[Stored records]
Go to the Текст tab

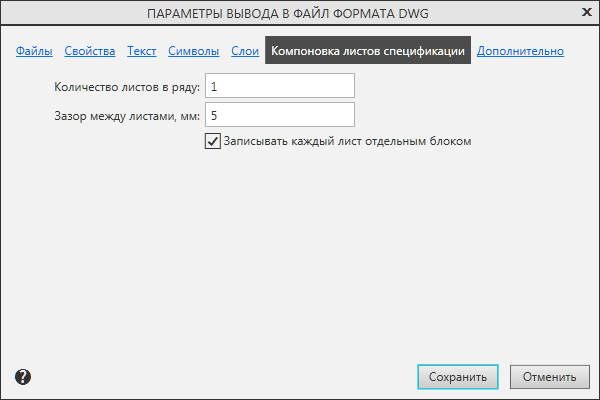coord(142,51)
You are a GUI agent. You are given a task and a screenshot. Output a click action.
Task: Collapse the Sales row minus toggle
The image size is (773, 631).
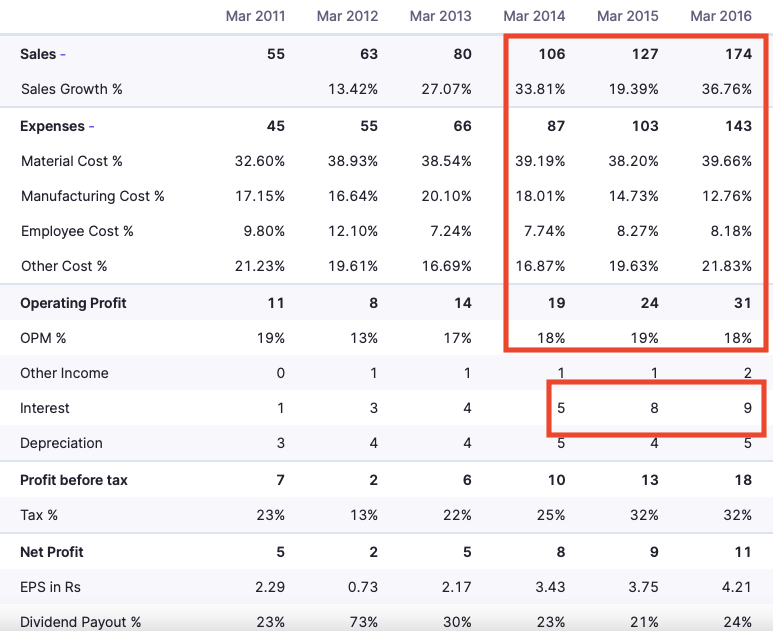63,54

WORK TO COMPLETE
Leave out each picture and extract the lines from the one containing "Task: Collapse the Sales row minus toggle" through the end of the records above, inclusive, exactly as they stand.

ANSWER BOX
Task: Collapse the Sales row minus toggle
The image size is (773, 631).
63,54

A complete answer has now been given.